On their first visit to an African country since ascending the throne a decade ago, the King and Queen of the Netherlands made a symbolic visit on Friday to the Slave Lodge in Cape Town, South Africa, where Dutch colonists once enslaved thousands of Africans and Asians.
As they entered the two-story building with creaky floors, they were confronted by members of another royal house: a small group of leaders of the Khoi and the San, the Indigenous groups who were first displaced 350 years ago by Dutch colonists in what is today Cape Town.
The Dutch King, Willem-Alexander, formally apologized earlier this year for his country’s role in slavery and colonialism. But South Africa’s Indigenous groups and the descendants of those enslaved by the Dutch want a direct apology — as well as reparations — from the Netherlands for atrocities committed in South Africa during 150 years of colonialism.
“If we look at the devastation created by Dutch colonialism in this part of the world, I think a very specific apology addressing South Africa can go some distance,” said Nico Botha, head of a commission for the Khoi and the San, recently established by the South African government.
The king struck an apologetic tone on his three-day visit to the country, but made no apology or restitution, instead stressing that he was there to listen and learn.
“We share a history which, for over a century and a half, was marked by colonialism, abuse of power and slavery,” said the king. “Its traces are still visible and tangible in many places.”
The Dutch king is among other European monarchs grappling with how to publicly atone for the abuses their forbears committed during the colonial era in Africa. Later this month, Britain’s King Charles will travel to Kenya, another former colony, to “deepen his understanding of the wrongs suffered,” said Buckingham Palace. During a Commonwealth Summit last year, the British monarch expressed his “personal sorrow” over his country’s role in the slave trade.
The Dutch king, in July, asked for forgiveness on behalf of his ancestors for their role in the slave trade, calling it an “obvious lack of action against this crime against humanity.”
While South Africa and the Netherlands enjoy warm ties today, from 1652 to 1803 the Dutch ruled their colony in South Africa with violence. They conquered the San and Khoi, forcing many into indentured servitude. They also captured and trafficked 63,000 people to South Africa from as far as Indonesia, the island nation of Madagascar and neighboring Mozambique. At the Slave Lodge, the Dutch East India Company, acting on behalf of the Dutch government and Royal family, kept 9,000 people in appalling conditions.
The Indian Ocean slave trade, though smaller than the Atlantic slave trade, was no less brutal, said Shanaaz Galant, who curated the slavery exhibit at the lodge, now a museum. There are still many gaps in the story, said Mr. Galant, “because of so much official erasure of who the people were.”
While inside the museum, Dutch royals learned the stories of those kept at the lodge, the group gathered outside said they felt ignored by the visit. Princess Dondelaya Damons of the Griqua Royal House, a clan of the Khoi and San, implored the Dutch royals to visit the townships on Cape Town’s outskirts, where the descendants of the San, Khoi and enslaved still live.

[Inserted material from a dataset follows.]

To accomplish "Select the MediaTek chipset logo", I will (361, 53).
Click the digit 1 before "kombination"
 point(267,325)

“We wanted them to compensate us with projects, like hospitals, education and especially our mines, which were taken away from us,” she told a television news channel.

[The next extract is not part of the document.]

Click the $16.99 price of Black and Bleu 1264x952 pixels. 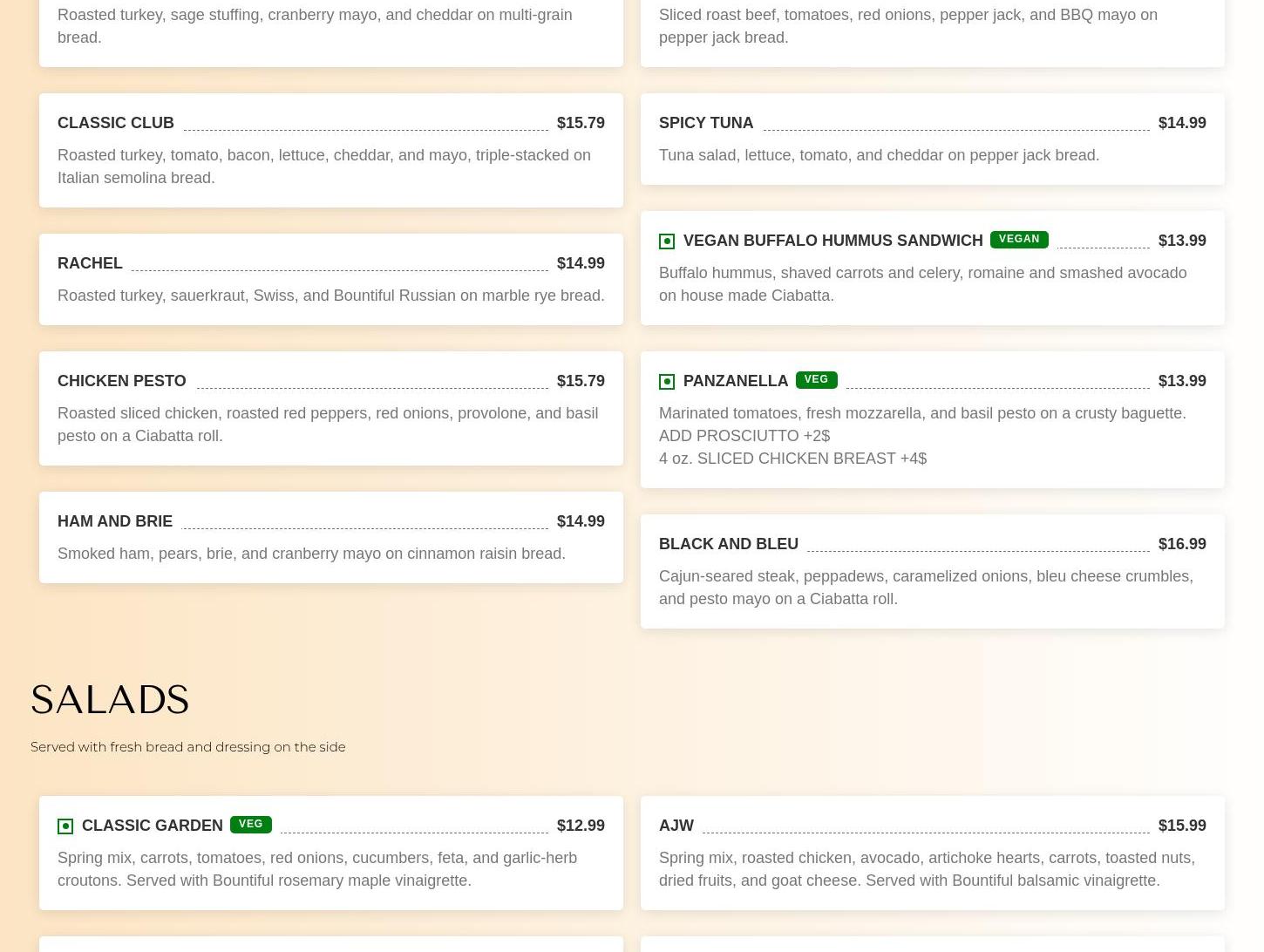coord(1181,544)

The Dutch royals listened to their grievances, in keeping with their pledge to make this an educational tour. It included a trip to the Apartheid Museum in Johannesburg and a visit to Freedom Park, an open-air museum in Pretoria, which traces South Africa’s history of oppression. They mingled with L.G.B.T. activists and inspected a green energy project. The couple also met with South Africa’s President Cyril Ramaphosa.
“Your Majesty,” said Mr. Ramaphosa, “I wish to acknowledge the apology that you have made for your country’s role in the slave trade, including in South Africa. This was an important step toward promoting reconciliation, restoration and healing old wounds.”

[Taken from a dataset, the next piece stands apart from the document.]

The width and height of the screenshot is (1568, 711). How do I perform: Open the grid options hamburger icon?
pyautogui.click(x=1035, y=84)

Khoi and San leaders are also fighting for greater recognition from the South African government, while a new generation of historians are excavating the forgotten history of slavery in South Africa.
The small protest outside the museum was indicative of the divisions within Indigenous peoples like the Khoi and San and among descendants of these groups. Many regard themselves as separate from South Africa’s ethnically Black majority, and are disillusioned with the governing African National Congress. Still, many believe their woes began with the Dutch.
Outside the museum stands a plaque commemorating where a tree once stood, under which the enslaved were sold to farmers who had land on the outskirts of the city — still kept as vineyards and orchards today. Slavery ended in South Africa in 1834, but it created a system of racial segregation that eventually became apartheid.
An apology would only carry weight if the Dutch “follow it up with something concrete,” said Cecil Le Fleur, a chief of the Griqua people. “Today our people are poor, they still suffer from the psychological scars of colonialism and apartheid.”